• EXERCISE DIRECTIONS: Format the lines starting with the one containing "This screenshot has" and continuing through the one containing "What do you" as a JSON list of strings, one string per line, with blank lines omitted.

• SOURCE DATA:
*** Begin section ***
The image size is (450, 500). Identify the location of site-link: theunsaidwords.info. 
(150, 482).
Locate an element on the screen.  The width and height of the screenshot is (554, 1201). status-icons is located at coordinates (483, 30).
*** End section ***
*** Begin section ***
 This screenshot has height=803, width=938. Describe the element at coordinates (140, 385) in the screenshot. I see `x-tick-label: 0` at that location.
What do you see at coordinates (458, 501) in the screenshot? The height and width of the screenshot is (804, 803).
*** End section ***
• RESULT FOR THIS EXERCISE:
[
  " This screenshot has height=803, width=938. Describe the element at coordinates (140, 385) in the screenshot. I see `x-tick-label: 0` at that location.",
  "What do you see at coordinates (458, 501) in the screenshot? The height and width of the screenshot is (804, 803)."
]